• DIRECTIONS FOR THIS TASK: According to the passage on powdery mildew crop losses, what was the average yield loss in barley in Scotland from 1970 to 1973?

In Scotland, powdery mildew was by far the most important disease from 1970 to 1973, being responsible for average yield losses of 7.0% in barley (James et al., 1991). In wheat, studies carried out between 1970 and 1974 revealed losses due to powdery mildew of 1.7% (James et al., 1991).
The principal disease of barley in central Europe is powdery mildew (Oerke et al., 1994). Field trials with winter barley in Germany between 1975 and 1981 revealed yield losses of 11% due to powdery mildew (Kolbe, 1982). Despite the use of crop protection measures, Lutze et al. (1982) calculated that the average yield loss due to powdery mildew over 6 years was 5.3% (a range of 3.3 to 6.2% was estimated) in barley cultivated in the east of Germany. Based on a yield level of 7.5 t/ha, heavy infections by powdery mildew resulted in losses of 4.8% in wheat during 1969-79 in Germany (Anderl et al., 1984). In the Czech Republic, yield losses of 17% were reported in wheat growing under a severe infection pressure of powdery mildew (Benada and Vanova, 1984). The crop loss in wheat in the Netherlands despite control practices against powdery mildew in 1980 was 1% (Daamen, 1981). Analysis of epidemics showed mildew damage at growth stages GS 32-83 (second node to early dough) to be described by the simple function D = -0.0013 t/ha per colony-day of mildew per leaf, at yield levels of 7-9 t/ha and independently of wheat cultivar, year or nitrogen supply (Daamen, 1989). In Romania, crop losses due to B. graminis f.sp. tritici varied from 1 to more than 20% depending on the region in which it occurred (Ciurdarescu et al., 1987).

• DATA BLOCK:
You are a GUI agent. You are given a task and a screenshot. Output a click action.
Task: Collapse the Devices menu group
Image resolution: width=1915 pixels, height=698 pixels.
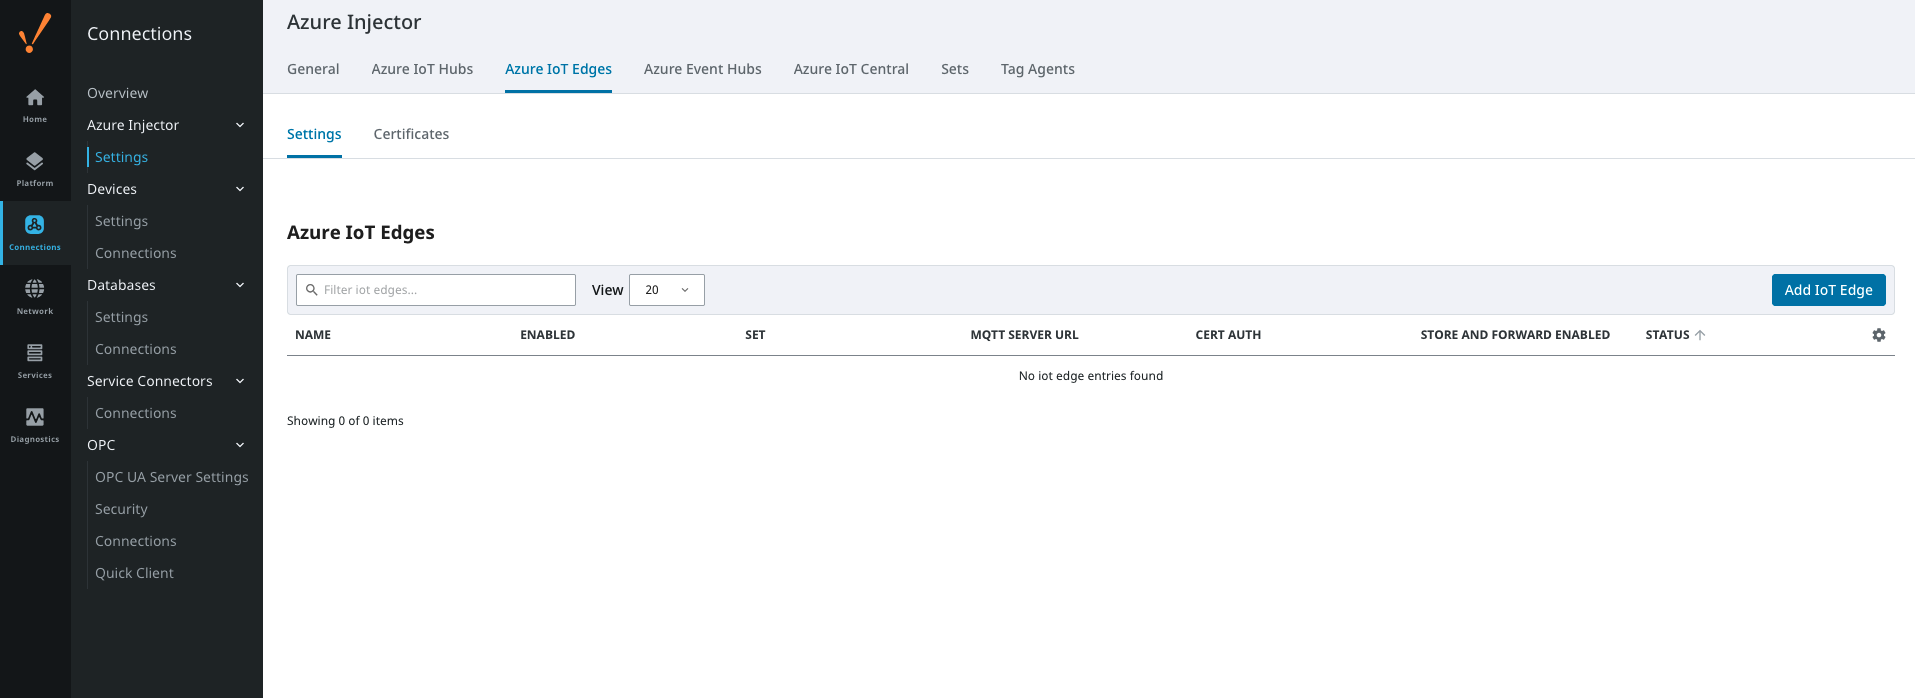tap(240, 189)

• YOUR RESPONSE: The average yield loss in barley was 7.0%.